>> Begin

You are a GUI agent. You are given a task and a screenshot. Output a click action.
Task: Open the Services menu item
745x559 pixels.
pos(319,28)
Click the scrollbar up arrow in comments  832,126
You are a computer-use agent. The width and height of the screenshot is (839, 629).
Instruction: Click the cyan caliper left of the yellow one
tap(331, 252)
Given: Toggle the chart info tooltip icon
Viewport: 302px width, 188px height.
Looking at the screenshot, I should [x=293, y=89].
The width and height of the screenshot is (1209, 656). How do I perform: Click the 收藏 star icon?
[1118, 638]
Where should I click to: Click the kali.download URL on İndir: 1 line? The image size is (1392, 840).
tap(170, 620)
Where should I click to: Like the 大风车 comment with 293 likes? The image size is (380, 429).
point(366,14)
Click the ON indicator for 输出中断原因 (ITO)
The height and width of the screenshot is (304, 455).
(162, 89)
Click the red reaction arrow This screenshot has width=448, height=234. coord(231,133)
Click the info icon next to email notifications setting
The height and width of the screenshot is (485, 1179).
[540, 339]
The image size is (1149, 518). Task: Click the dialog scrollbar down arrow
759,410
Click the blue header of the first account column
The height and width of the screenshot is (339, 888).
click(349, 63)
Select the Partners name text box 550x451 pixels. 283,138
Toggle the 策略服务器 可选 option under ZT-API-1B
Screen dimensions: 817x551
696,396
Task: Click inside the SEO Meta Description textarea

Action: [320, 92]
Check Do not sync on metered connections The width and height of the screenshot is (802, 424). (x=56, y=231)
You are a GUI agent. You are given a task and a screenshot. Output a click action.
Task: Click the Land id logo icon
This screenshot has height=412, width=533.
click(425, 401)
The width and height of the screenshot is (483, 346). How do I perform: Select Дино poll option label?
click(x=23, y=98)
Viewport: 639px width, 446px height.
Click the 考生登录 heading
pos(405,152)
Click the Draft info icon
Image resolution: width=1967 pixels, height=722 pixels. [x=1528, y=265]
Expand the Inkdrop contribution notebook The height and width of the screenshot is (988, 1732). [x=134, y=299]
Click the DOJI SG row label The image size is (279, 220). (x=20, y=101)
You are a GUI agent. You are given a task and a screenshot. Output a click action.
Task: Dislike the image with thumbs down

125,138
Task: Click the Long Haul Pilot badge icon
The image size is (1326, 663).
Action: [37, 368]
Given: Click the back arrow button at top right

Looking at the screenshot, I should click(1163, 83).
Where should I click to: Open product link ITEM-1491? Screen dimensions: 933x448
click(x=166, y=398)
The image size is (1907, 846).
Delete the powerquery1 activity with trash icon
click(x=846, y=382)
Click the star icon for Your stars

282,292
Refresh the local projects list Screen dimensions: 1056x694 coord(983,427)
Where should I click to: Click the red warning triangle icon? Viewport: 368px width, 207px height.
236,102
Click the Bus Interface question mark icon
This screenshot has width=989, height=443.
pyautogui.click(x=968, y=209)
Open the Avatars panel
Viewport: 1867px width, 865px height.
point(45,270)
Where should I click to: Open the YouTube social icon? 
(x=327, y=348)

>> End

:: INSTRUCTIONS TO FOLLOW ::
Rewrite the data above, substituting "Where do I click to:" for every occurrence of "Where should I click to:" and leaving all other text unchanged.

:: RESULT FOR THIS EXERCISE ::
You are a GUI agent. You are given a task and a screenshot. Output a click action.
Task: Open the Services menu item
745x559 pixels.
pos(319,28)
Click the scrollbar up arrow in comments  832,126
You are a computer-use agent. The width and height of the screenshot is (839, 629).
Instruction: Click the cyan caliper left of the yellow one
tap(331, 252)
Given: Toggle the chart info tooltip icon
Viewport: 302px width, 188px height.
Looking at the screenshot, I should [x=293, y=89].
The width and height of the screenshot is (1209, 656). How do I perform: Click the 收藏 star icon?
[1118, 638]
Where do I click to: Click the kali.download URL on İndir: 1 line? The image size is (1392, 840).
tap(170, 620)
Where do I click to: Like the 大风车 comment with 293 likes? The image size is (380, 429).
point(366,14)
Click the ON indicator for 输出中断原因 (ITO)
The height and width of the screenshot is (304, 455).
(162, 89)
Click the red reaction arrow This screenshot has width=448, height=234. coord(231,133)
Click the info icon next to email notifications setting
The height and width of the screenshot is (485, 1179).
[540, 339]
The image size is (1149, 518). Task: Click the dialog scrollbar down arrow
759,410
Click the blue header of the first account column
The height and width of the screenshot is (339, 888).
click(349, 63)
Select the Partners name text box 550x451 pixels. 283,138
Toggle the 策略服务器 可选 option under ZT-API-1B
Screen dimensions: 817x551
696,396
Task: Click inside the SEO Meta Description textarea

Action: [320, 92]
Check Do not sync on metered connections The width and height of the screenshot is (802, 424). (x=56, y=231)
You are a GUI agent. You are given a task and a screenshot. Output a click action.
Task: Click the Land id logo icon
This screenshot has height=412, width=533.
click(425, 401)
The width and height of the screenshot is (483, 346). How do I perform: Select Дино poll option label?
click(x=23, y=98)
Viewport: 639px width, 446px height.
Click the 考生登录 heading
pos(405,152)
Click the Draft info icon
Image resolution: width=1967 pixels, height=722 pixels. [x=1528, y=265]
Expand the Inkdrop contribution notebook The height and width of the screenshot is (988, 1732). [x=134, y=299]
Click the DOJI SG row label The image size is (279, 220). (x=20, y=101)
You are a GUI agent. You are given a task and a screenshot. Output a click action.
Task: Dislike the image with thumbs down

125,138
Task: Click the Long Haul Pilot badge icon
The image size is (1326, 663).
Action: [37, 368]
Given: Click the back arrow button at top right

Looking at the screenshot, I should click(1163, 83).
Where do I click to: Open product link ITEM-1491? Screen dimensions: 933x448
click(x=166, y=398)
The image size is (1907, 846).
Delete the powerquery1 activity with trash icon
click(x=846, y=382)
Click the star icon for Your stars

282,292
Refresh the local projects list Screen dimensions: 1056x694 coord(983,427)
Where do I click to: Click the red warning triangle icon? Viewport: 368px width, 207px height.
236,102
Click the Bus Interface question mark icon
This screenshot has width=989, height=443.
pyautogui.click(x=968, y=209)
Open the Avatars panel
Viewport: 1867px width, 865px height.
point(45,270)
Where do I click to: Open the YouTube social icon? 
(x=327, y=348)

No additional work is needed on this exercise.